**Exercise task**
Rescale the answers in the records below: write every line again, requests included, but multiply each number in the answers (the click coordinates and any image size given there) by 0.3 and round to whole numbers, with halves going up. Keep the numbers in the requests unchanged, and leave the pictures out.

· · · ·

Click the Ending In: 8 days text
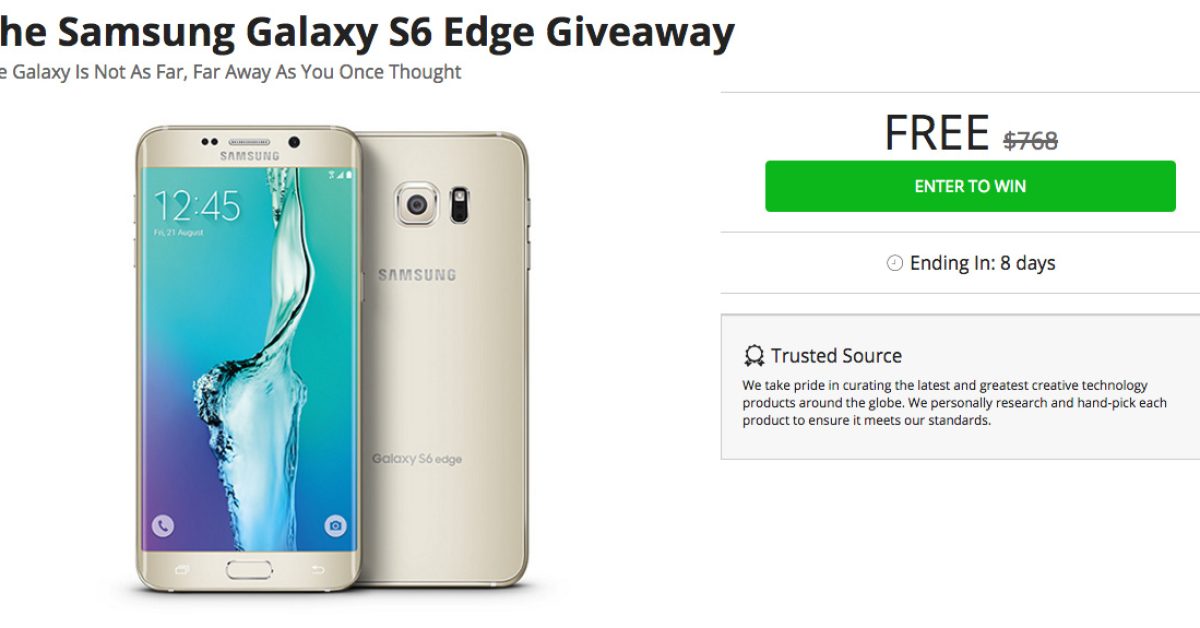Image resolution: width=1200 pixels, height=628 pixels. 983,263
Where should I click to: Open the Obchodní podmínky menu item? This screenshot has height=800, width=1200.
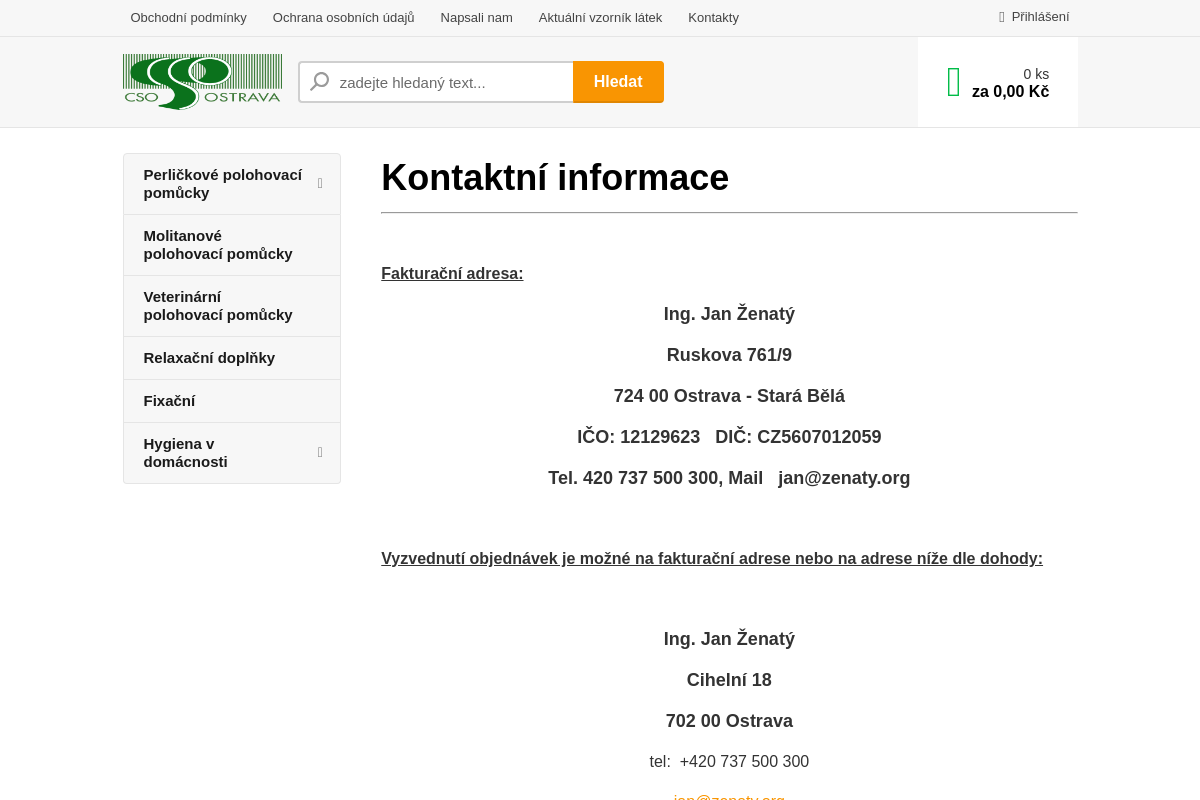(188, 17)
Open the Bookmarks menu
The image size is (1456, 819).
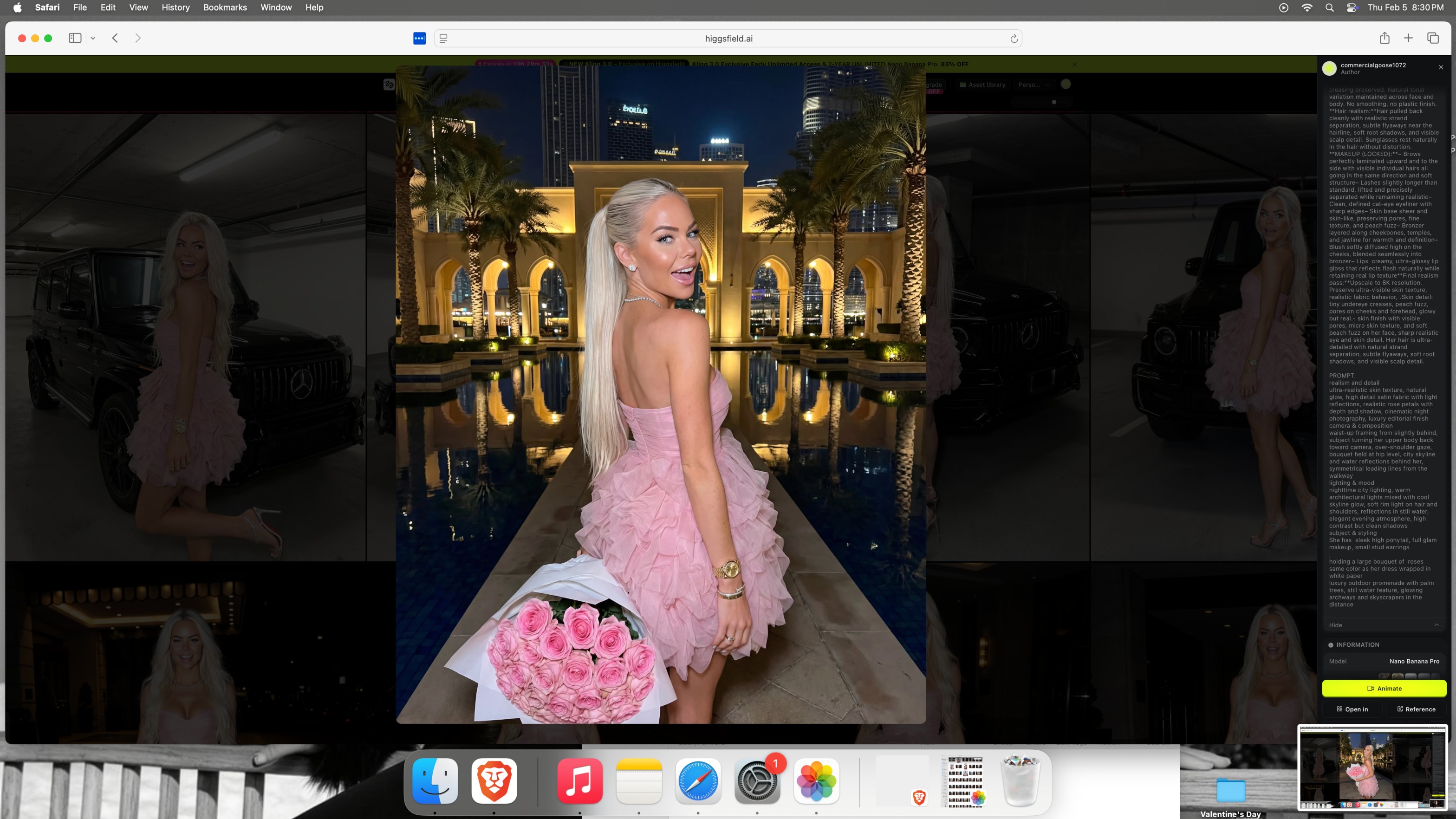click(225, 7)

· · · ·

**Answer**
Click the Ending In: 8 days text
Image resolution: width=360 pixels, height=188 pixels. 295,79
Where should I click to: Open the Obchodní podmínky menu item? This screenshot has height=800, width=1200.
(56, 5)
Open the Bookmarks menu
The image size is (1456, 819).
click(68, 2)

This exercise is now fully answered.